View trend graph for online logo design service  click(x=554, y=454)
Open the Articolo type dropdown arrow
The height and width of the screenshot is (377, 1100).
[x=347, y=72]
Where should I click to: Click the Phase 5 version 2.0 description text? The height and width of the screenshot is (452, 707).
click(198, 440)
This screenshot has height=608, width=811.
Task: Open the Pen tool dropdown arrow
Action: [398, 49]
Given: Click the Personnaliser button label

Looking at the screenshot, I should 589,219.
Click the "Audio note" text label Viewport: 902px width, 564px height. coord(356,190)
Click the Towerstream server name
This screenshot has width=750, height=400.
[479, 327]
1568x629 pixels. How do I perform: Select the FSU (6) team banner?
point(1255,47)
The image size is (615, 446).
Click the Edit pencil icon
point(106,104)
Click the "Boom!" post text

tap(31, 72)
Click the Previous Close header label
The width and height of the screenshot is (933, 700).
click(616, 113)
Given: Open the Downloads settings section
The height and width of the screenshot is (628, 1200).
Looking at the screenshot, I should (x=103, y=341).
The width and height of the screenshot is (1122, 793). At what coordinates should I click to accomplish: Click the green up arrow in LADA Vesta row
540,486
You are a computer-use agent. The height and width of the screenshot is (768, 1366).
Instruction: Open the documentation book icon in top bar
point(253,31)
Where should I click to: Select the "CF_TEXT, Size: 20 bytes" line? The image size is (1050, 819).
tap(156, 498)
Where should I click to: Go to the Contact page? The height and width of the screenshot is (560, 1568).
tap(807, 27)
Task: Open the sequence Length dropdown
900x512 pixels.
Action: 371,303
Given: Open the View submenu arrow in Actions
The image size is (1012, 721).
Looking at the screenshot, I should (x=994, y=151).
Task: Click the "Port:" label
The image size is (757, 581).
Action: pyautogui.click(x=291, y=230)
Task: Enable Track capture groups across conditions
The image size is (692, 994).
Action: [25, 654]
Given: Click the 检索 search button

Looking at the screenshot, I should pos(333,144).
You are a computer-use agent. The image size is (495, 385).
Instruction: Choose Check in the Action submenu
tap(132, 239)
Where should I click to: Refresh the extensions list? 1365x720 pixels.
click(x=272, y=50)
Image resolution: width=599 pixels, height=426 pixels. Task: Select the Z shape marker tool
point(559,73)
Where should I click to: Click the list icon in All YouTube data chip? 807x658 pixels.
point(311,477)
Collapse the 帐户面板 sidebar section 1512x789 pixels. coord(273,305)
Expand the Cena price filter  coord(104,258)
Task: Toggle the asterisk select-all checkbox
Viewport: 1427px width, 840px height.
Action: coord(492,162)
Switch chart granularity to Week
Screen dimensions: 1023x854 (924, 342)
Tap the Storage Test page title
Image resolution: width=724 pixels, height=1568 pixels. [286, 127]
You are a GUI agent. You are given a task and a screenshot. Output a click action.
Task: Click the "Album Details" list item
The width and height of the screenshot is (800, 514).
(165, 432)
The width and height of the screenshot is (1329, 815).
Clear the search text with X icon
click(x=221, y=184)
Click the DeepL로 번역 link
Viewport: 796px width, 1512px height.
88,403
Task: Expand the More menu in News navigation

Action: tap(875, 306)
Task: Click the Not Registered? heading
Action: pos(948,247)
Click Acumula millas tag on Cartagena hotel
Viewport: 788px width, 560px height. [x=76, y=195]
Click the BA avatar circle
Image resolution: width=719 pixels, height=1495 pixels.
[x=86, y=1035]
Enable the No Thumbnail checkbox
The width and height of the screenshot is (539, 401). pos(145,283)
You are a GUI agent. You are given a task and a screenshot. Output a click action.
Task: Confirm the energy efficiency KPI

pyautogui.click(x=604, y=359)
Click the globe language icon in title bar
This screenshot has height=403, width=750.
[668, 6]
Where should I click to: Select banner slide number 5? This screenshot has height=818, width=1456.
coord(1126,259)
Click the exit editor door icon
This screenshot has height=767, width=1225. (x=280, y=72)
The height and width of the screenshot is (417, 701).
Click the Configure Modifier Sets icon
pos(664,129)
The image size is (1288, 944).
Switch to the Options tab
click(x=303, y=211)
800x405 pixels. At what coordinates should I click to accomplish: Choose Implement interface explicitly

## Brief:
Each line above must be reproduced exactly as it stands.

## Result:
View trend graph for online logo design service  click(x=554, y=454)
Open the Articolo type dropdown arrow
The height and width of the screenshot is (377, 1100).
[x=347, y=72]
Where should I click to: Click the Phase 5 version 2.0 description text? The height and width of the screenshot is (452, 707).
click(198, 440)
This screenshot has height=608, width=811.
Task: Open the Pen tool dropdown arrow
Action: [398, 49]
Given: Click the Personnaliser button label

Looking at the screenshot, I should 589,219.
Click the "Audio note" text label Viewport: 902px width, 564px height. coord(356,190)
Click the Towerstream server name
This screenshot has width=750, height=400.
[479, 327]
1568x629 pixels. How do I perform: Select the FSU (6) team banner?
point(1255,47)
The image size is (615, 446).
Click the Edit pencil icon
point(106,104)
Click the "Boom!" post text

tap(31, 72)
Click the Previous Close header label
The width and height of the screenshot is (933, 700).
click(616, 113)
Given: Open the Downloads settings section
The height and width of the screenshot is (628, 1200).
Looking at the screenshot, I should (x=103, y=341).
The width and height of the screenshot is (1122, 793). At what coordinates should I click to accomplish: Click the green up arrow in LADA Vesta row
540,486
You are a computer-use agent. The height and width of the screenshot is (768, 1366).
Instruction: Open the documentation book icon in top bar
point(253,31)
Where should I click to: Select the "CF_TEXT, Size: 20 bytes" line? The image size is (1050, 819).
tap(156, 498)
Where should I click to: Go to the Contact page? The height and width of the screenshot is (560, 1568).
tap(807, 27)
Task: Open the sequence Length dropdown
900x512 pixels.
Action: 371,303
Given: Open the View submenu arrow in Actions
The image size is (1012, 721).
Looking at the screenshot, I should (x=994, y=151).
Task: Click the "Port:" label
The image size is (757, 581).
Action: pyautogui.click(x=291, y=230)
Task: Enable Track capture groups across conditions
The image size is (692, 994).
Action: [25, 654]
Given: Click the 检索 search button

Looking at the screenshot, I should pos(333,144).
You are a computer-use agent. The image size is (495, 385).
Instruction: Choose Check in the Action submenu
tap(132, 239)
Where should I click to: Refresh the extensions list? 1365x720 pixels.
click(x=272, y=50)
Image resolution: width=599 pixels, height=426 pixels. Task: Select the Z shape marker tool
point(559,73)
Where should I click to: Click the list icon in All YouTube data chip? 807x658 pixels.
point(311,477)
Collapse the 帐户面板 sidebar section 1512x789 pixels. coord(273,305)
Expand the Cena price filter  coord(104,258)
Task: Toggle the asterisk select-all checkbox
Viewport: 1427px width, 840px height.
Action: coord(492,162)
Switch chart granularity to Week
Screen dimensions: 1023x854 (924, 342)
Tap the Storage Test page title
Image resolution: width=724 pixels, height=1568 pixels. [286, 127]
You are a GUI agent. You are given a task and a screenshot. Output a click action.
Task: Click the "Album Details" list item
The width and height of the screenshot is (800, 514).
(165, 432)
The width and height of the screenshot is (1329, 815).
Clear the search text with X icon
click(x=221, y=184)
Click the DeepL로 번역 link
Viewport: 796px width, 1512px height.
88,403
Task: Expand the More menu in News navigation

Action: tap(875, 306)
Task: Click the Not Registered? heading
Action: pos(948,247)
Click Acumula millas tag on Cartagena hotel
Viewport: 788px width, 560px height. [x=76, y=195]
Click the BA avatar circle
Image resolution: width=719 pixels, height=1495 pixels.
[x=86, y=1035]
Enable the No Thumbnail checkbox
The width and height of the screenshot is (539, 401). pos(145,283)
You are a GUI agent. You are given a task and a screenshot. Output a click action.
Task: Confirm the energy efficiency KPI

pyautogui.click(x=604, y=359)
Click the globe language icon in title bar
This screenshot has height=403, width=750.
[668, 6]
Where should I click to: Select banner slide number 5? This screenshot has height=818, width=1456.
coord(1126,259)
Click the exit editor door icon
This screenshot has height=767, width=1225. (x=280, y=72)
The height and width of the screenshot is (417, 701).
Click the Configure Modifier Sets icon
pos(664,129)
The image size is (1288, 944).
Switch to the Options tab
click(x=303, y=211)
800x405 pixels. At what coordinates should I click to accomplish: Choose Implement interface explicitly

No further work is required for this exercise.